Disorder of cortical organization:
1- Polymicrogyria:
Polymicrogyria is the most heterogeneous malformation of cortical development, both in appearance as in causes. It can be seen as an isolated malformation, but also in combination with periventricular nodular heterotopia or other brain malformations such as corpus callosum agenesis or cerebellar abnormalities.
a. MRI features of polymicrogyria:
Polymicrogyria is probably the most common MCD. In newborns the cortex is thin and due to a lack of myelination the gray-white matter border is harder to appreciate. In these infants the polymicrogyric cortex shows numerous, very small ripples. After myelination the polymicrogyric cortex appears thickened with an unclear white-matter junction. The surface of the cortex may appear lumpy-bumpy or may seem smooth due to fusion of the upper layer of the cortex across adjacent microgyri.
b. Clinical features of polymicrogyria:
Bilateral perisylvian polymicrogyria results in the so-called perisylvian syndrome. Motor function of the oral musculature is impaired, resulting in speech delay, dysarthria and dysphagia.
2- Schizencephaly:
a. MRI features of schizencephaly:
Schizencephaly appears as a cleft filled with CSF and extending medially from the subarachnoid space into the lateral ventricle.

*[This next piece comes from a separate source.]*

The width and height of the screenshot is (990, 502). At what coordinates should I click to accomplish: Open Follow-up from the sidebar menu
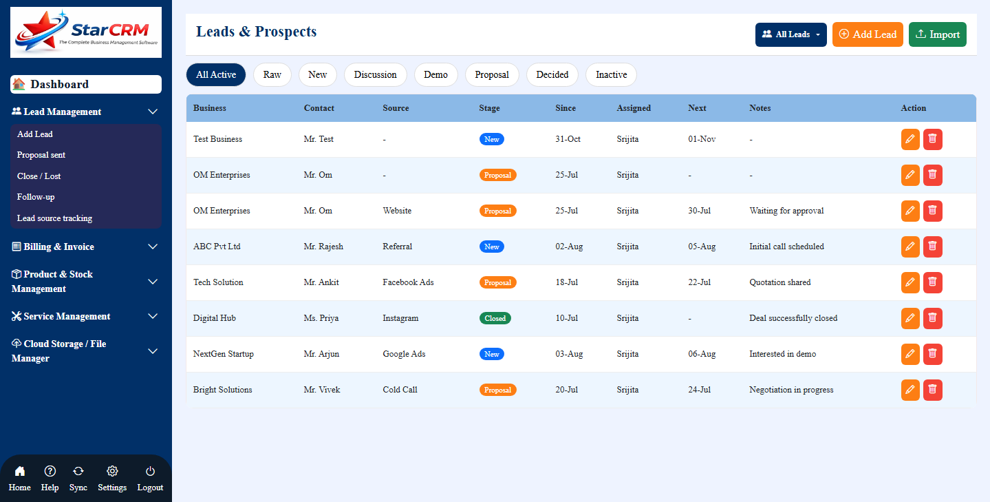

The wall of the cleft is lined with dysmorphic gray matter. The gray matter sometimes extends into the lateral ventricle in the form of subependymal heterotopias. The cleft may be small or large, unilateral or bilateral. The anomaly may be of the open-lip or closed-lip type. Closed-lip schizencephaly is characterized by gray matter–lined lips, which are in contact with each other (type 1). Open-lip schizencephaly has separated lips and a cleft of CSF extending to the underlying ventricles (type 2)
b. Clinical features of schizencephaly:
Clinical manifestations of schizencephaly most often include varying degrees of developmental delay, motor impairment, and seizures. It might be associated with septo-optic dysplasia, optic nerve hypoplasia or the absence of septum pellucidum, pachygyria, PMG, heterotopia, and arachnoid cysts.